Since this process happens concurrently in all the cells in a tissue, the cumulative energy decline results in progressive tissue and organ dysfunction and ultimately failure, a process Dr. Wallace likens to a metropolitan brownout. Since the brain has the highest energy demand, it is often the first organ to be affected by this age-related mitochondrial decline. However, other organs with high-mitochondrial energy demand, such as the heart and kidney, can also be affected, exhibiting symptoms even though the parallel process is occurring throughout the body. This enables Dr. Wallace to assay for mitochondrial dysfunction in other parts of the body as a predictor of what's going on in the brain.
Detection of the premature decline in the body's MEP can then be used as an indicator of the predisposition to neurological diseases such as Alzheimer's. Consequently, the research team is developing noninvasive, preclinical tests to assess mitochondria function, in order to identify individuals with potential risk for Alzheimer's disease. Methods in development include evaluating oxygenated and deoxygenated hemoglobin using a near-infrared light as an individual performs simple exercises, and isolating chemical molecules released during exhalation.
The team is also developing therapies to enhance cellular energy production, decrease mROS toxicity, and modulate the inflammatory responses of the immune system. Using a combination of preclinical testing and preventive mitochondrial therapy, the team hopes to decrease the risk of Alzheimer's dementia later in life.

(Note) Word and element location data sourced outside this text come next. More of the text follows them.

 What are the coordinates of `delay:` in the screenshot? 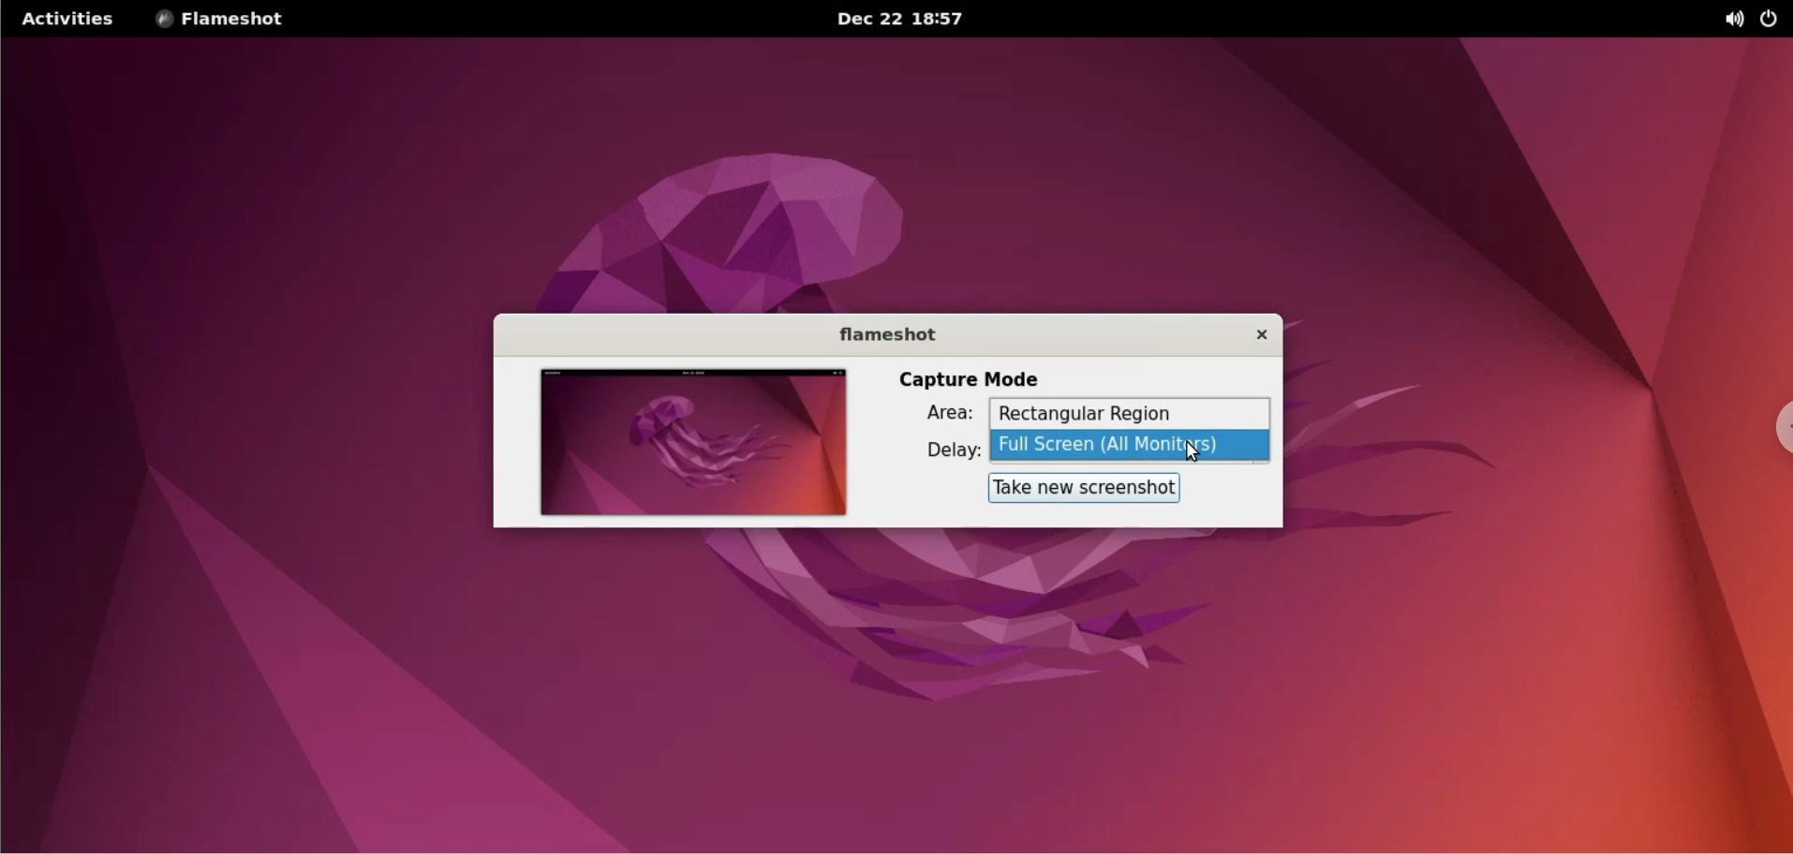 It's located at (937, 451).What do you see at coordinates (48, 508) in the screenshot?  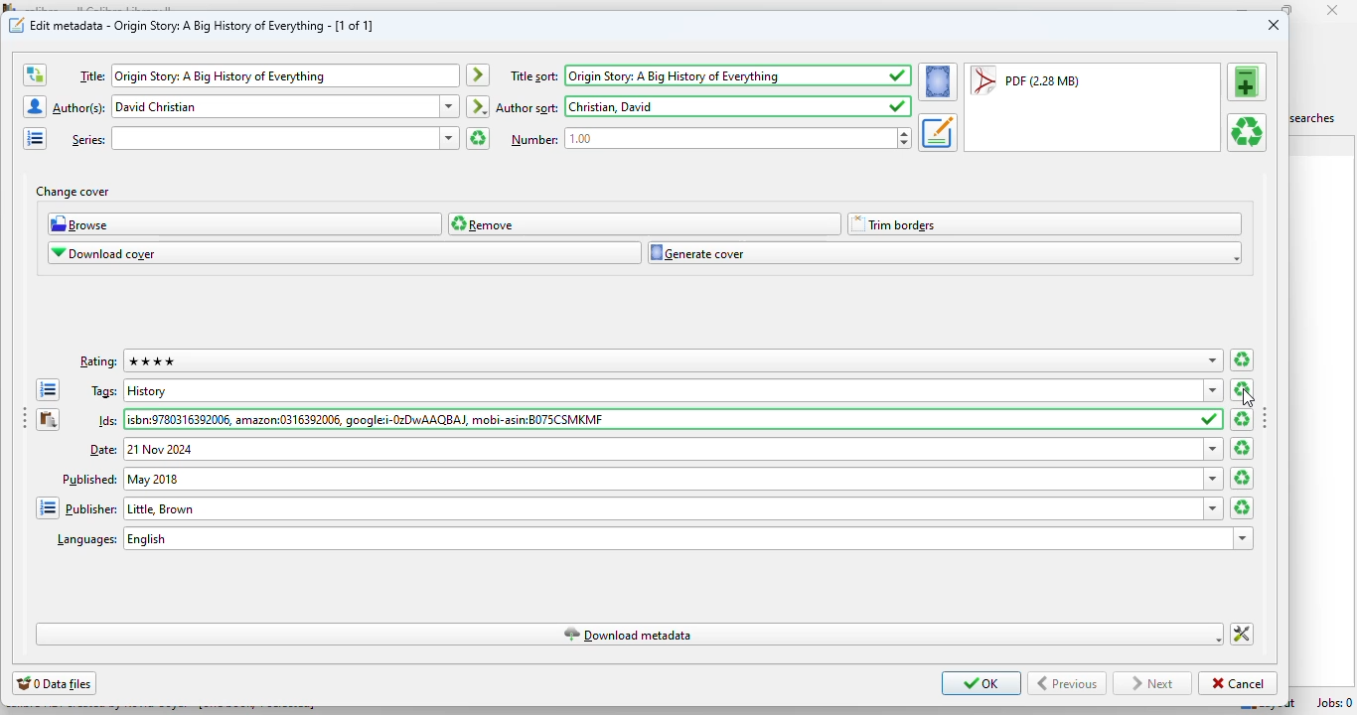 I see `open the manage publishers editor` at bounding box center [48, 508]. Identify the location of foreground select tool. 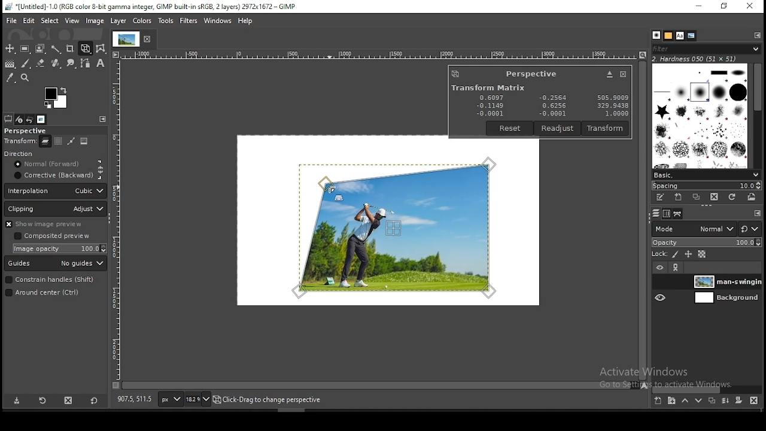
(41, 49).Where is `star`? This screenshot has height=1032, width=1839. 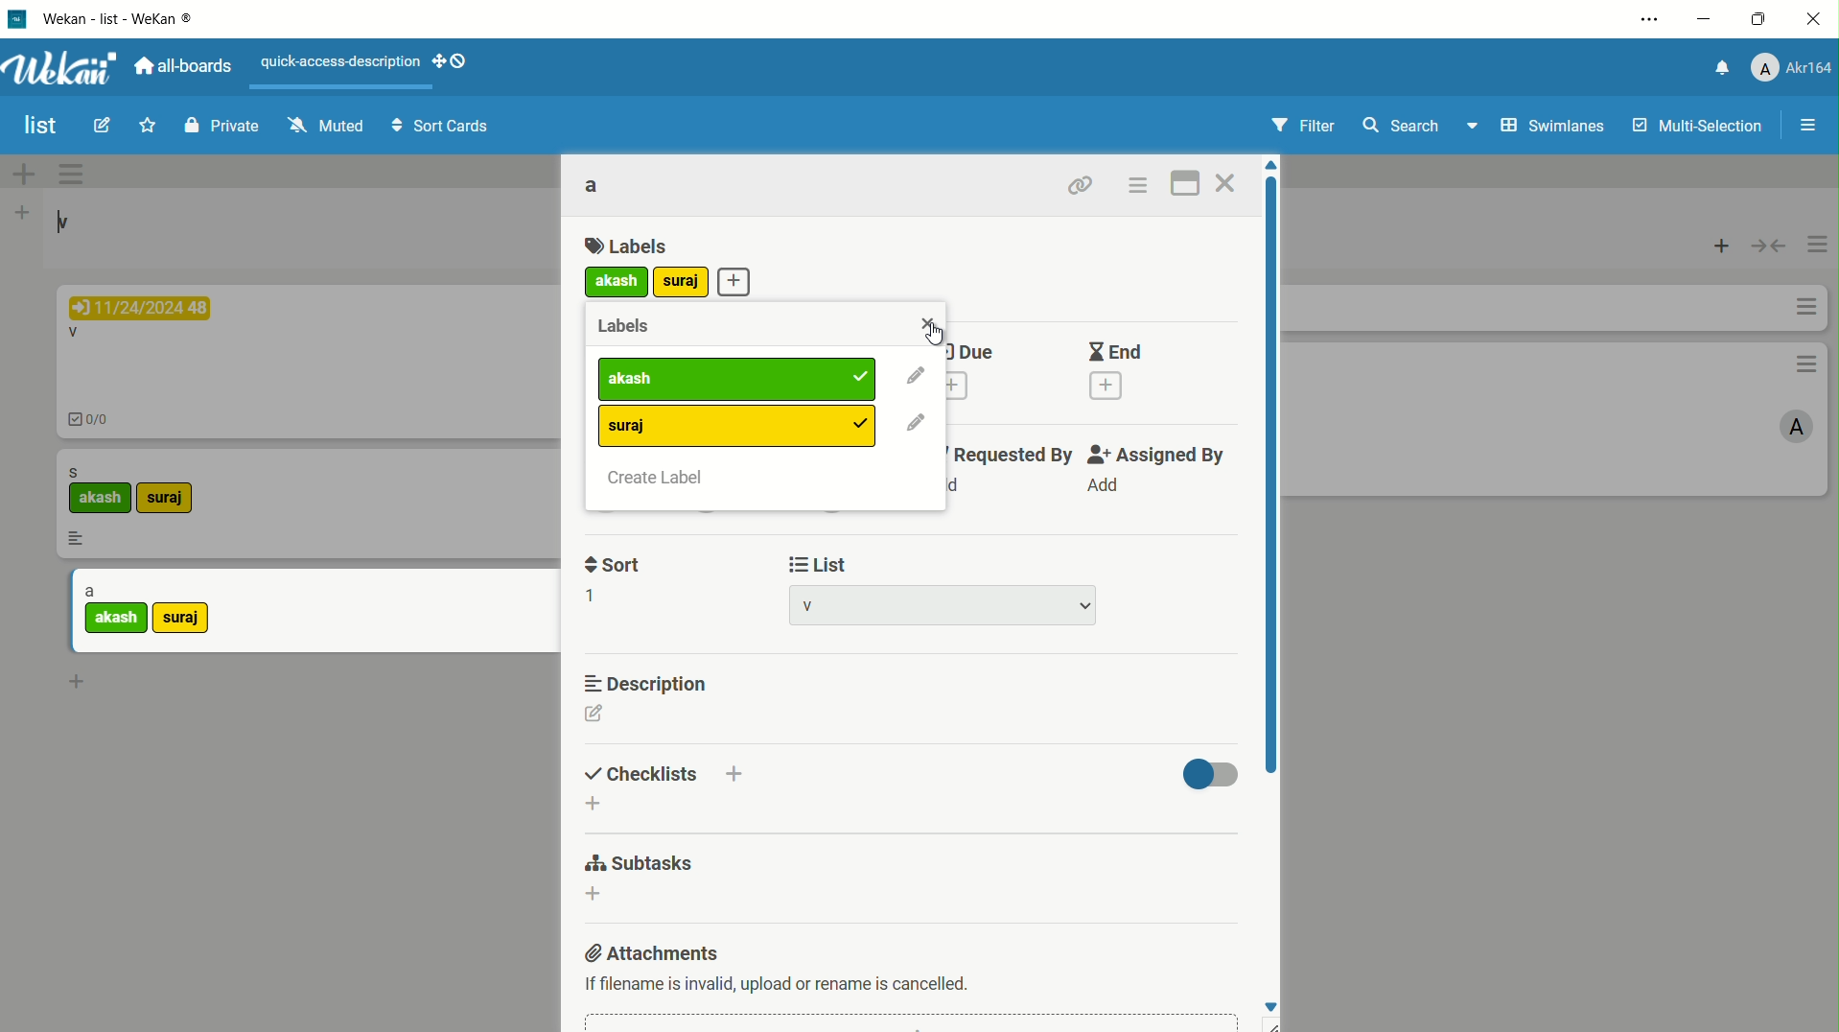
star is located at coordinates (147, 126).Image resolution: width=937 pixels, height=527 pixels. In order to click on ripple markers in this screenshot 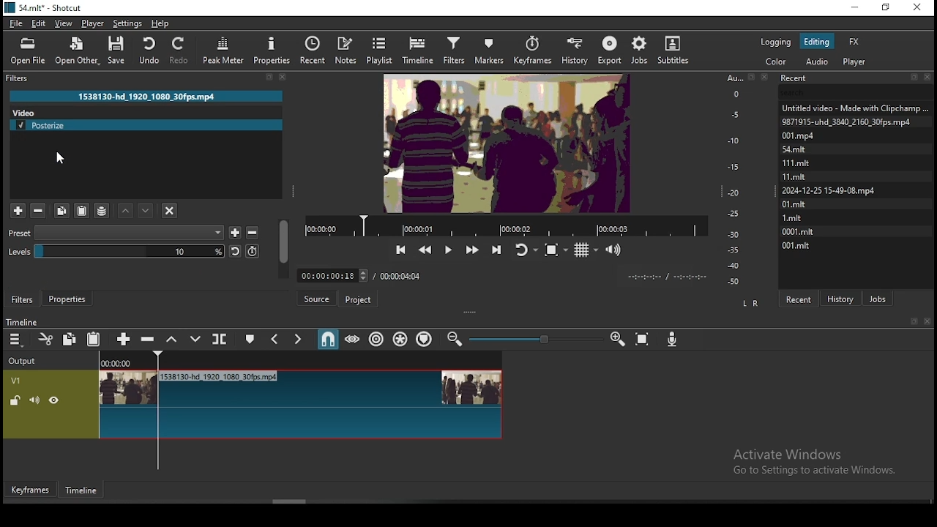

Joining Dr. Wallace, who is also a Penn professor of Pathology and Laboratory Medicine, in this work is Wayne W. Hancock, MBBS, PhD, FRCPA, chief, Division of Transplant Immunology at CHOP and professor of Pathology and Laboratory Medicine at Penn, and Frederick "Chris" Bennett, MD, research faculty in the Department of Child and Adolescent Psychiatry and Behavioral Sciences at CHOP, and assistant professor of Psychiatry at Penn.